*WORKING DATA*
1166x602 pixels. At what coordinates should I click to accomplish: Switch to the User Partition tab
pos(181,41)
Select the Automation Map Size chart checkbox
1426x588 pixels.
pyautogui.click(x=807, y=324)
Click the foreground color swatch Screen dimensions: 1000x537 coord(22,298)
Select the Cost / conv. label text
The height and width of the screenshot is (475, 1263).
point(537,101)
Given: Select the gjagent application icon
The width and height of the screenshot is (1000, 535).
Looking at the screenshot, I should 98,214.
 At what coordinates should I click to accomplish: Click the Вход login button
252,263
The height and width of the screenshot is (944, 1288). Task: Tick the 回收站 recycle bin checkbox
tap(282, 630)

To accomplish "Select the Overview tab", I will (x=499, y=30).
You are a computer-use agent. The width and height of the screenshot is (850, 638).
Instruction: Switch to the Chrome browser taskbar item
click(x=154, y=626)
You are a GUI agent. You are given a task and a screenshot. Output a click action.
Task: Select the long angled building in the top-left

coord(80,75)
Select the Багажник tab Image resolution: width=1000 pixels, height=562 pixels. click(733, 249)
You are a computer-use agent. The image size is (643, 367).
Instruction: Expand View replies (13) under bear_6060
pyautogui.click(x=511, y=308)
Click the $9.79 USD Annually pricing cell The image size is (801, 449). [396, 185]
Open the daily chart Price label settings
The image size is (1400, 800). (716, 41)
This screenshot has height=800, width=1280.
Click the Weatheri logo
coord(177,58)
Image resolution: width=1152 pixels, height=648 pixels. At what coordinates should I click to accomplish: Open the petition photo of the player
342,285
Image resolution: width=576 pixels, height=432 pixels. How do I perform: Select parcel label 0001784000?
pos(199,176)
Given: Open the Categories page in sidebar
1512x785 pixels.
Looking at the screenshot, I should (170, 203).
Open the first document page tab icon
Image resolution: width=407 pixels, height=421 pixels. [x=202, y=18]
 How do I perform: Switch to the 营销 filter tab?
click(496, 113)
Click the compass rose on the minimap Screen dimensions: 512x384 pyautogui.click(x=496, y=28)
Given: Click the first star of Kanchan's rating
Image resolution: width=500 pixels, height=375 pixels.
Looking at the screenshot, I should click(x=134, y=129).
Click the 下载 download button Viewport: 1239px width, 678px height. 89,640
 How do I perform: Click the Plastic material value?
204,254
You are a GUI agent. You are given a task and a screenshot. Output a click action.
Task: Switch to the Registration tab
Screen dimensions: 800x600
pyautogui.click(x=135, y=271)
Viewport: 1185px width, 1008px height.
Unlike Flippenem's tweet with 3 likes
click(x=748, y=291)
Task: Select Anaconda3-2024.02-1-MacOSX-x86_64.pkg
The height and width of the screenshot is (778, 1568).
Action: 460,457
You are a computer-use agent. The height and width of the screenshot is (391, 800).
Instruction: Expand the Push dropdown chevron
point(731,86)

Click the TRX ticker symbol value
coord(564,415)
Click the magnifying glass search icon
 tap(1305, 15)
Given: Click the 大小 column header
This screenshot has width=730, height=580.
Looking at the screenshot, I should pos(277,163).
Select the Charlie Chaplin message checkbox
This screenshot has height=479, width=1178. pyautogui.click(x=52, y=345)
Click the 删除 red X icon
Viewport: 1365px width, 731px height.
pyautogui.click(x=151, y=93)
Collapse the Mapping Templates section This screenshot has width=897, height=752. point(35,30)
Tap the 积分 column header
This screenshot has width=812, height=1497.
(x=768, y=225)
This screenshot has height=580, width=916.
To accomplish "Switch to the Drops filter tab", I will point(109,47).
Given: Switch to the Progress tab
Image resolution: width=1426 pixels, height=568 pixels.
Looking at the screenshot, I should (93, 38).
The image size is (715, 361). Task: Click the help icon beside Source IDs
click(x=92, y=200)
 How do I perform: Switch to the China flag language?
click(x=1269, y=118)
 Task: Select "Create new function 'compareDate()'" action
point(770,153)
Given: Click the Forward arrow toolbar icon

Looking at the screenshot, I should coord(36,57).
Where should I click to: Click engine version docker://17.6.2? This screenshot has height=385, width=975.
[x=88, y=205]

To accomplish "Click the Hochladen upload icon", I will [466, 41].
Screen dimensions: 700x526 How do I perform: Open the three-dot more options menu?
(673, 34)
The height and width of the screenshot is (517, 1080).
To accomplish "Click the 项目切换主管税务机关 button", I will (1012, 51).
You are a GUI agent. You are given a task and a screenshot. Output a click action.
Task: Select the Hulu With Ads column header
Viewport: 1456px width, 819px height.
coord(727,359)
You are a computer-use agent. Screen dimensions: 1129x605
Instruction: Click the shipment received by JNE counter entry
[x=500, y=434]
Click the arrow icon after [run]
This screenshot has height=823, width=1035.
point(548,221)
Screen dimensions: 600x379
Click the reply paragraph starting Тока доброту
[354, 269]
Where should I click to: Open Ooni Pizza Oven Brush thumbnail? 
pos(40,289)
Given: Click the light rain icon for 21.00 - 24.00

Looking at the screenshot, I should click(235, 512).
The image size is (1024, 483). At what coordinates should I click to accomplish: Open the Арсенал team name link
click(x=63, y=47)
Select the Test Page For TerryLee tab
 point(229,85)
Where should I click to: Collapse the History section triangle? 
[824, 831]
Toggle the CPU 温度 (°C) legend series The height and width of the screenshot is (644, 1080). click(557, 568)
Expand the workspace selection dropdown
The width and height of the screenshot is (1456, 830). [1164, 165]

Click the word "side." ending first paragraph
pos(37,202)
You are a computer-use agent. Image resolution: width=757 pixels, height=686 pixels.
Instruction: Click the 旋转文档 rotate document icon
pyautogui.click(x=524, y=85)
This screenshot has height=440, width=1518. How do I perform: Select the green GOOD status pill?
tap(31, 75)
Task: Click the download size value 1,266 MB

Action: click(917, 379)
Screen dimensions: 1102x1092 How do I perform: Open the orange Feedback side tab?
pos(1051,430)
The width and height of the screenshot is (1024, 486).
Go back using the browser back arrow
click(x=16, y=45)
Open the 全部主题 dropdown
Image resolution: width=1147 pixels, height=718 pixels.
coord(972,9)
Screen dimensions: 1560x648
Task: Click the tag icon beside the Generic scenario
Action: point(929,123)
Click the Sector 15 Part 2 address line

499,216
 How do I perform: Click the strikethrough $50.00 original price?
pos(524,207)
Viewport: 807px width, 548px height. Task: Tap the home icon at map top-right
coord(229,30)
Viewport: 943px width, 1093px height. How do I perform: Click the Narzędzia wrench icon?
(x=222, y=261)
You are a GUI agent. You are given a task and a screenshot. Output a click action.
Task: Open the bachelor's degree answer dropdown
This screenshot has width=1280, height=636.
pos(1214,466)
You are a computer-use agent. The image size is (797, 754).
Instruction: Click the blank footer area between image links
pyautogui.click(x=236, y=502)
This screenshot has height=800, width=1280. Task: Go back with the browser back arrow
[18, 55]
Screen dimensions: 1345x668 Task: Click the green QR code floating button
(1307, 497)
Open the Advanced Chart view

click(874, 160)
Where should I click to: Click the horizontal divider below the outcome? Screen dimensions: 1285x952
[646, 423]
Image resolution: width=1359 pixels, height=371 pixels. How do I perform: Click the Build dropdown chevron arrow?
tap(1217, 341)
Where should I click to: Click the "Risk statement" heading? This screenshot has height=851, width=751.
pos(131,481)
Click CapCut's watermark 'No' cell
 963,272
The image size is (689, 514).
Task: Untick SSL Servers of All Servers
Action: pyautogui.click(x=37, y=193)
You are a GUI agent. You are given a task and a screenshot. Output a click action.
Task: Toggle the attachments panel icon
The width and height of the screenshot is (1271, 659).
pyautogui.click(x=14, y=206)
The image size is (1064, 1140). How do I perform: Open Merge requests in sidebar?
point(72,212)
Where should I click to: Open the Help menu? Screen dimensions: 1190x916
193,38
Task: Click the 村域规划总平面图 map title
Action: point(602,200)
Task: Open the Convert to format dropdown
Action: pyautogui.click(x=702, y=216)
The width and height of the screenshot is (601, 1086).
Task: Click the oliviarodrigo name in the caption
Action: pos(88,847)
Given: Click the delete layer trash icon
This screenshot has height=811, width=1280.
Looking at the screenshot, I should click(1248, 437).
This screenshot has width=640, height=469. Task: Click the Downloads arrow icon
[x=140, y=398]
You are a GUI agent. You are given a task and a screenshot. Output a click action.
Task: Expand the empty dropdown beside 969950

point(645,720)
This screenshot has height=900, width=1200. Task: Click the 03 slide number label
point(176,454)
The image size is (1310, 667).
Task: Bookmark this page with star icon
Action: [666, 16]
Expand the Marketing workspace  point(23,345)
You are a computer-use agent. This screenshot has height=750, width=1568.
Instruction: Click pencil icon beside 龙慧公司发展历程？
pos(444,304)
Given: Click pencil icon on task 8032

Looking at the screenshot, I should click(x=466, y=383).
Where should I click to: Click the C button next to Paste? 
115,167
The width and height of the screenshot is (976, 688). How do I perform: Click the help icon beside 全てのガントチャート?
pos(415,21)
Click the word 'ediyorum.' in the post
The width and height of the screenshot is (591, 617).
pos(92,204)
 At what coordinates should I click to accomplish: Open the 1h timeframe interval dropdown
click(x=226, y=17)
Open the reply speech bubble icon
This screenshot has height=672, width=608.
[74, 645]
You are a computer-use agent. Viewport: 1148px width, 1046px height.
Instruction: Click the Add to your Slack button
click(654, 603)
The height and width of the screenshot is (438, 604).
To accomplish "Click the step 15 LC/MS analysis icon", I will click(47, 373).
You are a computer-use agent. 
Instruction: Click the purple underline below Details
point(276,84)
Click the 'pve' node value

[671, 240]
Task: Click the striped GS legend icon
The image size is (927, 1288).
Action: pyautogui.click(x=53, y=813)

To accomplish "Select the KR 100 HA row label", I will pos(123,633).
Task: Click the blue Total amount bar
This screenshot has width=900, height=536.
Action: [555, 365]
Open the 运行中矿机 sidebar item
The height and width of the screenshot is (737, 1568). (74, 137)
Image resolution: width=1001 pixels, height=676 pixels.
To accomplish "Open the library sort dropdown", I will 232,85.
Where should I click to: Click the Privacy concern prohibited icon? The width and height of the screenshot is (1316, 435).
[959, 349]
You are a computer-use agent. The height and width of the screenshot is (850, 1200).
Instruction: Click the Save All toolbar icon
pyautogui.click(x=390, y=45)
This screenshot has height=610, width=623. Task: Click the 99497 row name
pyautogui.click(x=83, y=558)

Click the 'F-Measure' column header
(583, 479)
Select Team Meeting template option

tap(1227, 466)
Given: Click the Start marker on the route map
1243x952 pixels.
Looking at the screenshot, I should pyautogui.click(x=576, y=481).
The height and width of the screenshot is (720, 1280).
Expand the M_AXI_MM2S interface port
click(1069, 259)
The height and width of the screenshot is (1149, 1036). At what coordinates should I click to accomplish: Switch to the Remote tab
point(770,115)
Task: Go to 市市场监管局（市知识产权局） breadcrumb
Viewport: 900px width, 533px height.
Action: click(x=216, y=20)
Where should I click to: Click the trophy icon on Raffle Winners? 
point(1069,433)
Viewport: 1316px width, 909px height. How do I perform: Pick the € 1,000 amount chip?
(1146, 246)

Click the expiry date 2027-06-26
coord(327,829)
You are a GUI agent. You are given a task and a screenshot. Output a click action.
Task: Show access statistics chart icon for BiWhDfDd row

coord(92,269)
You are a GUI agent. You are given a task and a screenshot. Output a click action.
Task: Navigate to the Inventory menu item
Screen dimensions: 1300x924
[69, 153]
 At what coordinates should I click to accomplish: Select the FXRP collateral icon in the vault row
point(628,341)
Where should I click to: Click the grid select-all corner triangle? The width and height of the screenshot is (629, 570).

*WHAT YOU WILL DO*
For the listing above, state the number of lines that contain the word "Toggle" and nothing more.

*RESULT FOR THIS EXERCISE*
2